### GIVEN DATA

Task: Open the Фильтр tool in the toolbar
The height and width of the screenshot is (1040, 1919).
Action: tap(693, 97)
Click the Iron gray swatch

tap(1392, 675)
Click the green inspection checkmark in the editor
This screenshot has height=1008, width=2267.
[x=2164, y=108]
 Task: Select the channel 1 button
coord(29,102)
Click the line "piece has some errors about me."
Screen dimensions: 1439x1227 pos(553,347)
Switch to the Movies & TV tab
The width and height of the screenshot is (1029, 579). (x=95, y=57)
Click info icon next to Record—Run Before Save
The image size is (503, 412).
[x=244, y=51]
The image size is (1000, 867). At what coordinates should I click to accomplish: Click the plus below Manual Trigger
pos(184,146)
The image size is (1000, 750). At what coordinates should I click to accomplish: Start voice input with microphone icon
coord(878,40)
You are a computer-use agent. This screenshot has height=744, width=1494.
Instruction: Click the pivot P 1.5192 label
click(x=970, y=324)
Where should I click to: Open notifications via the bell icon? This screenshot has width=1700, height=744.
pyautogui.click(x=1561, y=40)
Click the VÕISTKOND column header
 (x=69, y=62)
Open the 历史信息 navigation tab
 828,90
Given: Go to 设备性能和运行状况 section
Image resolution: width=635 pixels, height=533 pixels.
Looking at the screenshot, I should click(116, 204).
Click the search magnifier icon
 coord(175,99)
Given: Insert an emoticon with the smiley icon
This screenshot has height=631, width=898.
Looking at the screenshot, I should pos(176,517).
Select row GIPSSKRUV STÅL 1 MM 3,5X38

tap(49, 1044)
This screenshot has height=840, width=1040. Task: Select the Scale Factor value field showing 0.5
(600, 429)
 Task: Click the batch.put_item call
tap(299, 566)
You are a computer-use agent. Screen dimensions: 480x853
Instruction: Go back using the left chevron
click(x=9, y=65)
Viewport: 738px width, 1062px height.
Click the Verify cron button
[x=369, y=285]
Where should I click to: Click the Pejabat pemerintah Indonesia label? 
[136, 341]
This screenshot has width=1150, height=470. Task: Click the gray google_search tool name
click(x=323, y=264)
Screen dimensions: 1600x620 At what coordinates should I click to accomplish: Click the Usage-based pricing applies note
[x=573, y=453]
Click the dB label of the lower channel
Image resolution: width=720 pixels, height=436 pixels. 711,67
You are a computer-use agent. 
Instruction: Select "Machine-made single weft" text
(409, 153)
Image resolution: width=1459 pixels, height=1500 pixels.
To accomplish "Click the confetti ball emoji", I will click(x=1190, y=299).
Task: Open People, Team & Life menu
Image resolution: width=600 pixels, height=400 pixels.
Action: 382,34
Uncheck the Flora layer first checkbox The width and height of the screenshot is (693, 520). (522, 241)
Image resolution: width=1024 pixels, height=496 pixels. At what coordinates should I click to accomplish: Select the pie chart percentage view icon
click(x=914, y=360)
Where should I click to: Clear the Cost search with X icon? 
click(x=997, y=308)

### REQUIRED WORK
The records above must be output exactly, in full.

### EXPECTED ANSWER
Task: Open the Фильтр tool in the toolbar
The height and width of the screenshot is (1040, 1919).
Action: tap(693, 97)
Click the Iron gray swatch

tap(1392, 675)
Click the green inspection checkmark in the editor
This screenshot has height=1008, width=2267.
[x=2164, y=108]
 Task: Select the channel 1 button
coord(29,102)
Click the line "piece has some errors about me."
Screen dimensions: 1439x1227 pos(553,347)
Switch to the Movies & TV tab
The width and height of the screenshot is (1029, 579). (x=95, y=57)
Click info icon next to Record—Run Before Save
The image size is (503, 412).
[x=244, y=51]
The image size is (1000, 867). At what coordinates should I click to accomplish: Click the plus below Manual Trigger
pos(184,146)
The image size is (1000, 750). At what coordinates should I click to accomplish: Start voice input with microphone icon
coord(878,40)
You are a computer-use agent. This screenshot has height=744, width=1494.
Instruction: Click the pivot P 1.5192 label
click(x=970, y=324)
Where should I click to: Open notifications via the bell icon? This screenshot has width=1700, height=744.
pyautogui.click(x=1561, y=40)
Click the VÕISTKOND column header
 (x=69, y=62)
Open the 历史信息 navigation tab
 828,90
Given: Go to 设备性能和运行状况 section
Image resolution: width=635 pixels, height=533 pixels.
Looking at the screenshot, I should click(116, 204).
Click the search magnifier icon
 coord(175,99)
Given: Insert an emoticon with the smiley icon
This screenshot has height=631, width=898.
Looking at the screenshot, I should pos(176,517).
Select row GIPSSKRUV STÅL 1 MM 3,5X38

tap(49, 1044)
This screenshot has height=840, width=1040. Task: Select the Scale Factor value field showing 0.5
(600, 429)
 Task: Click the batch.put_item call
tap(299, 566)
You are a computer-use agent. Screen dimensions: 480x853
Instruction: Go back using the left chevron
click(x=9, y=65)
Viewport: 738px width, 1062px height.
Click the Verify cron button
[x=369, y=285]
Where should I click to: Click the Pejabat pemerintah Indonesia label? 
[136, 341]
This screenshot has width=1150, height=470. Task: Click the gray google_search tool name
click(x=323, y=264)
Screen dimensions: 1600x620 At what coordinates should I click to accomplish: Click the Usage-based pricing applies note
[x=573, y=453]
Click the dB label of the lower channel
Image resolution: width=720 pixels, height=436 pixels. 711,67
You are a computer-use agent. 
Instruction: Select "Machine-made single weft" text
(409, 153)
Image resolution: width=1459 pixels, height=1500 pixels.
To accomplish "Click the confetti ball emoji", I will click(x=1190, y=299).
Task: Open People, Team & Life menu
Image resolution: width=600 pixels, height=400 pixels.
Action: 382,34
Uncheck the Flora layer first checkbox The width and height of the screenshot is (693, 520). (522, 241)
Image resolution: width=1024 pixels, height=496 pixels. At what coordinates should I click to accomplish: Select the pie chart percentage view icon
click(x=914, y=360)
Where should I click to: Clear the Cost search with X icon? 
click(x=997, y=308)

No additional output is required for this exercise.